Welcome to Doom9's Forum, THE in-place to be for everyone interested in DVD conversion.

Before you start posting please read the forum rules. By posting to this forum you agree to abide by the rules.

 

Go Back   Doom9's Forum > Capturing and Editing Video > Avisynth Development

Reply
 
Thread Tools Search this Thread Display Modes
Old 4th January 2015, 20:05   #61  |  Link
Groucho2004
 
Join Date: Mar 2006
Location: Barcelona
Posts: 5,007
Quote:
Originally Posted by Khanattila View Post
Code:
 Device Version                                    OpenCL 1.0 CUDA
According to khronos API:
Code:
 If the -cl-std build option is not specified, the CL_DEVICE_OPENCL_C_VERSION is used to select the version of OpenCL C to be used when building the program executable for each device.
Possible the same source code generate different machine code. In this case slower.

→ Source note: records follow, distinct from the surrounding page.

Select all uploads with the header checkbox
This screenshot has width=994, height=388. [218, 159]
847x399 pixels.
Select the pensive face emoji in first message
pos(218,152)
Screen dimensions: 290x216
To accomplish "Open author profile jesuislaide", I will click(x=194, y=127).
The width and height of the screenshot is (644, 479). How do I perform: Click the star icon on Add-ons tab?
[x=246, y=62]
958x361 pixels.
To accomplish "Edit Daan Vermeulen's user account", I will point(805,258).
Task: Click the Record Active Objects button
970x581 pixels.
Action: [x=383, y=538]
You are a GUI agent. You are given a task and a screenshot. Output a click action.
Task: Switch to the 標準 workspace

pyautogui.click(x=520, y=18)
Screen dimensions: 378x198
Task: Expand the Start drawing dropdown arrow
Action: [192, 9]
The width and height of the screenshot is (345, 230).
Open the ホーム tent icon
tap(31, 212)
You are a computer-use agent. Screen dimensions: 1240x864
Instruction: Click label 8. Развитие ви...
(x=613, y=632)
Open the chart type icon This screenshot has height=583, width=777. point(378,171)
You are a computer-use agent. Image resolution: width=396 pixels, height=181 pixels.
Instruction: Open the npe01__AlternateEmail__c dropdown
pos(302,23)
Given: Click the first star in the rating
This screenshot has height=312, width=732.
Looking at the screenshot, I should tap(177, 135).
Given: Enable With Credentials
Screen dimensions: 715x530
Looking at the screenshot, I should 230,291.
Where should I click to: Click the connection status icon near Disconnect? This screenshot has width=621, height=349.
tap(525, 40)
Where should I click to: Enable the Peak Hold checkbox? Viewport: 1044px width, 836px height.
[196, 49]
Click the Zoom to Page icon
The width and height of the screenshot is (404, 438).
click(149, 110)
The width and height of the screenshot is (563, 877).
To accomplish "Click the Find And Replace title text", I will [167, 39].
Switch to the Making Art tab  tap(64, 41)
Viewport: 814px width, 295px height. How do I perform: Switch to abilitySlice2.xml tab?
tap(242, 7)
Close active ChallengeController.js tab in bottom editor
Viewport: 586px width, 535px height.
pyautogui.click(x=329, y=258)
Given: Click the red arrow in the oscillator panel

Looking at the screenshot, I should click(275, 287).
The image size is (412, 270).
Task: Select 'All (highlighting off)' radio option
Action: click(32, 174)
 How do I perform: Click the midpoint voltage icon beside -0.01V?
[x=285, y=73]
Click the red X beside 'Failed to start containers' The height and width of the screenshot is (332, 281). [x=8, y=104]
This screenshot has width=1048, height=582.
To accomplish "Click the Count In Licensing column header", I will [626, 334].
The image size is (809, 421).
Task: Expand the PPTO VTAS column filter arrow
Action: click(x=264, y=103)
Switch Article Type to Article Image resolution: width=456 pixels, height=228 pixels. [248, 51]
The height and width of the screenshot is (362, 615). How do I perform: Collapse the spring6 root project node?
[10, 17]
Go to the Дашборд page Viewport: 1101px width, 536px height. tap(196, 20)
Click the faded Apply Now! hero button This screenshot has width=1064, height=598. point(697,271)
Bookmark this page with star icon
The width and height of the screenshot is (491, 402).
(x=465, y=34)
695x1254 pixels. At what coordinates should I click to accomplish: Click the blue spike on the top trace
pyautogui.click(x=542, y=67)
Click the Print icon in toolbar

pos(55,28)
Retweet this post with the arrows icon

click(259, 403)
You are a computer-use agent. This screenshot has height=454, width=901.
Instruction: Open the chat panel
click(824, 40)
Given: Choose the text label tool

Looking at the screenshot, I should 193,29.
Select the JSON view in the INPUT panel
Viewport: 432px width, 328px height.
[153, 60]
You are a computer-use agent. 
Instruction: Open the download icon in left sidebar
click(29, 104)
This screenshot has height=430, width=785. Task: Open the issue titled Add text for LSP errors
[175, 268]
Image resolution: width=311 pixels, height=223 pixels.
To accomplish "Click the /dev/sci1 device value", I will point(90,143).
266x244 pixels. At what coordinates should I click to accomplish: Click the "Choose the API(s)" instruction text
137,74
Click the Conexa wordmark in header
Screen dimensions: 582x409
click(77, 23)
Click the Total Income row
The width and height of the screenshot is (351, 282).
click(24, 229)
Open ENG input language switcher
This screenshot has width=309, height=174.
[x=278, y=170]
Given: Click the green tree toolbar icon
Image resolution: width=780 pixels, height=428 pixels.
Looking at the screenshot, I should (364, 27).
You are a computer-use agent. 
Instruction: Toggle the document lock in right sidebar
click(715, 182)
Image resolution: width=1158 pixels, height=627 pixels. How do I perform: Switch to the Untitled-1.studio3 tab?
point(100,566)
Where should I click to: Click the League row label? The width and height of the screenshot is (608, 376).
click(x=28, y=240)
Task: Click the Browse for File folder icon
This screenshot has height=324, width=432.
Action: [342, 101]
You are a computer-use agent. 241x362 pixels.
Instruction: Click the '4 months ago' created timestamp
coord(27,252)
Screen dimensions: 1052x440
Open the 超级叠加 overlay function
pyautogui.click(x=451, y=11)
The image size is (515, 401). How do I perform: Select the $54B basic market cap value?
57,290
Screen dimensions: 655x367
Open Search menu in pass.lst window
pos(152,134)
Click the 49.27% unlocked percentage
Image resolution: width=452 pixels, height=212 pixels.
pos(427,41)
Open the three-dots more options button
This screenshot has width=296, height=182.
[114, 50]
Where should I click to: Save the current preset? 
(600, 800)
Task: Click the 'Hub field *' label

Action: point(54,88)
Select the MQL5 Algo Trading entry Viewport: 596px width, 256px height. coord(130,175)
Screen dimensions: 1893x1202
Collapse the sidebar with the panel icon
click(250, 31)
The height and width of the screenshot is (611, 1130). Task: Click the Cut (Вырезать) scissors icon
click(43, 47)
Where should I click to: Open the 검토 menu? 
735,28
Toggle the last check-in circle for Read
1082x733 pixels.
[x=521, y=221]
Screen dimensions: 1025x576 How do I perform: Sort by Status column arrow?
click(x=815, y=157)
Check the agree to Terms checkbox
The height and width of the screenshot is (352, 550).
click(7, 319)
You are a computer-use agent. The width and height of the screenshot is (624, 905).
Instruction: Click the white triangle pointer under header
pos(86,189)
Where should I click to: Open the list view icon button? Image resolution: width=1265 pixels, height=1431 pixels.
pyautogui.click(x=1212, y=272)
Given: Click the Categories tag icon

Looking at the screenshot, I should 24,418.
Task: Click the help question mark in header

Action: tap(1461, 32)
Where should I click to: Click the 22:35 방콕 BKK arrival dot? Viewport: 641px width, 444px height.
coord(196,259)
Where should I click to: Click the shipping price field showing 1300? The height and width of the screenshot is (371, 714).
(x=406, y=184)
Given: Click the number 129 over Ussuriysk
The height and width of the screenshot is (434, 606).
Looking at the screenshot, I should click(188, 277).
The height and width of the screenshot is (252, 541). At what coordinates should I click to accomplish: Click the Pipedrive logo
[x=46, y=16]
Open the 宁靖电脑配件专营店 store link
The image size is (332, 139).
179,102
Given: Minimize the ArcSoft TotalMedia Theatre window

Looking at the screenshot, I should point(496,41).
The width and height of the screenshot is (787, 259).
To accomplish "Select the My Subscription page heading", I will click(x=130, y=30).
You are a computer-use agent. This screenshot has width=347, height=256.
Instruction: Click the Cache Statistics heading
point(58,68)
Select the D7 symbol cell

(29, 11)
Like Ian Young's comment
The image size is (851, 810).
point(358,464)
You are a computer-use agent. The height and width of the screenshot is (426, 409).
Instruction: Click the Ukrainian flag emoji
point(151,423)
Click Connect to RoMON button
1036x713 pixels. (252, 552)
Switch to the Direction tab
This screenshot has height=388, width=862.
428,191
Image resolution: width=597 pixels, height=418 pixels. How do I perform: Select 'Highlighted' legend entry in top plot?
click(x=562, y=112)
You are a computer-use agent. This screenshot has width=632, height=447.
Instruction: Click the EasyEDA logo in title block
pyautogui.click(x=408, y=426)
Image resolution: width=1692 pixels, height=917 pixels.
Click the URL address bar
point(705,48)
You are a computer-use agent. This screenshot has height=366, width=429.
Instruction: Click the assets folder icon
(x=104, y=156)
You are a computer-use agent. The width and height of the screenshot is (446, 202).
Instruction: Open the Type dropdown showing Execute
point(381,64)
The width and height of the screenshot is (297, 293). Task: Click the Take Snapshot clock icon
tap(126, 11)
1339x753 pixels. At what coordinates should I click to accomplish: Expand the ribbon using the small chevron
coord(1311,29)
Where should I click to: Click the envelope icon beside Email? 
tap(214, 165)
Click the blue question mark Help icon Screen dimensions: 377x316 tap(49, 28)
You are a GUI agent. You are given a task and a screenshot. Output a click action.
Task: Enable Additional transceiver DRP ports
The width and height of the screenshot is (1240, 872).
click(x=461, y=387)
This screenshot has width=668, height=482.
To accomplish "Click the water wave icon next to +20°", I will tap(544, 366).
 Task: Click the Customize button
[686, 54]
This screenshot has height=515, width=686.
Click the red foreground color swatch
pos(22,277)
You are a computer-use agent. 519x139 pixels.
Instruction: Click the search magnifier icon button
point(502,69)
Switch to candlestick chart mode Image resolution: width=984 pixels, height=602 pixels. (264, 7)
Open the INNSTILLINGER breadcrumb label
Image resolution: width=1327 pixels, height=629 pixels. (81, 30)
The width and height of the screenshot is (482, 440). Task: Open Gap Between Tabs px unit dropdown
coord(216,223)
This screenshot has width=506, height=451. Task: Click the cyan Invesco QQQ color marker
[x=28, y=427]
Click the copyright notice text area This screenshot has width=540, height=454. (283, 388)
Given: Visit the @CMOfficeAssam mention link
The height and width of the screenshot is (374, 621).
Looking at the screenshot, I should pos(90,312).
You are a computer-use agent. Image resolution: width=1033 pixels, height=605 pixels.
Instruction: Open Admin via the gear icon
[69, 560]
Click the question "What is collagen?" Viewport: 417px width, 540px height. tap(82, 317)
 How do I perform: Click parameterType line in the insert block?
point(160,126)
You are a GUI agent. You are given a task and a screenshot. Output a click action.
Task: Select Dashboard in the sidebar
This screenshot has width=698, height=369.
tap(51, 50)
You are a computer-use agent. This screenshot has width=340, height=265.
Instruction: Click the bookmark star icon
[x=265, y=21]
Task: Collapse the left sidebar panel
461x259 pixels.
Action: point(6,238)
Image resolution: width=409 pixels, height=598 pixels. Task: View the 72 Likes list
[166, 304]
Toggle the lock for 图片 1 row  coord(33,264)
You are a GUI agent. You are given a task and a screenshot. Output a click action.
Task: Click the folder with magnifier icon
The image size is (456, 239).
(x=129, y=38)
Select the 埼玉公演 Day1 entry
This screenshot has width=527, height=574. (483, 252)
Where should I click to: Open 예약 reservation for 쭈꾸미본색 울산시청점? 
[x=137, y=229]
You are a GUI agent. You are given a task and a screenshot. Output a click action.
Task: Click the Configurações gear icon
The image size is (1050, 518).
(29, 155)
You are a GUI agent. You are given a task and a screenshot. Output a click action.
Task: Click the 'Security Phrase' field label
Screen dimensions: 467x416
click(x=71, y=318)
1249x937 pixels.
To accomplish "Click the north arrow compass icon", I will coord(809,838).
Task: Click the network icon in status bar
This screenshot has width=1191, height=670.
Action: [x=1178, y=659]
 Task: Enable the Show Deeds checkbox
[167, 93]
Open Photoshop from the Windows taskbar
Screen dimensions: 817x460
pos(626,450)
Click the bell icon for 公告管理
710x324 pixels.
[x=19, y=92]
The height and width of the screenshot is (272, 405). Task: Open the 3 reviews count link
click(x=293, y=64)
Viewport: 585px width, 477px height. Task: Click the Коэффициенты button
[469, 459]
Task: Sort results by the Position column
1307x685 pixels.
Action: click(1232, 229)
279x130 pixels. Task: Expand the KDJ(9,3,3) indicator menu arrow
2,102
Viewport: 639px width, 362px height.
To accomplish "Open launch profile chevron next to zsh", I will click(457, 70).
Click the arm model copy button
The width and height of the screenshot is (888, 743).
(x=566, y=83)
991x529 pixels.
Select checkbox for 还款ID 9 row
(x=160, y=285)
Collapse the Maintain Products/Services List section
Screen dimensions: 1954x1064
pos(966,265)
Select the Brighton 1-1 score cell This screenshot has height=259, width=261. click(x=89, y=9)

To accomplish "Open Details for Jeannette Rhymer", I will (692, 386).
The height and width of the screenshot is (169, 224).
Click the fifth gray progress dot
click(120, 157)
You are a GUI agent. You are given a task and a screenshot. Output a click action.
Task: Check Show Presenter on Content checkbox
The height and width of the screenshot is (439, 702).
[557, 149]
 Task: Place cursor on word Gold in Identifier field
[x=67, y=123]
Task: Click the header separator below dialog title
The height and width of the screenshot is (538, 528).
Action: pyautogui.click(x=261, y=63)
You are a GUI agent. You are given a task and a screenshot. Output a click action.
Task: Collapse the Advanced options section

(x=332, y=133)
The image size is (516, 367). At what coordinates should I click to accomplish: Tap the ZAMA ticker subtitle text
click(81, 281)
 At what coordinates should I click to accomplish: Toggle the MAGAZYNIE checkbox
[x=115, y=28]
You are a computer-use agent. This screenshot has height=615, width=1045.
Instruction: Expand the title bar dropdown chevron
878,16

(-cl-std=CL1.0 is not allowed)
I believe that "CL_DEVICE_OPENCL_C_VERSION" refers to "OpenCL C Version" which in my case is "OpenCL C 1.1".
Groucho2004 is offline   Reply With Quote
Old 4th January 2015, 23:15   #62  |  Link
Khanattila
Registered User
 
Khanattila's Avatar
 
Join Date: Nov 2014
Posts: 434
Quote:
Originally Posted by Groucho2004 View Post
I believe that "CL_DEVICE_OPENCL_C_VERSION" refers to "OpenCL C Version" which in my case is "OpenCL C 1.1".
But your device only support OpenCL 1.0, so I guess some instructions are downgrade for backward compatibility.

In a OpenCL program the kernel (the problem to be solved) is compiled just before running.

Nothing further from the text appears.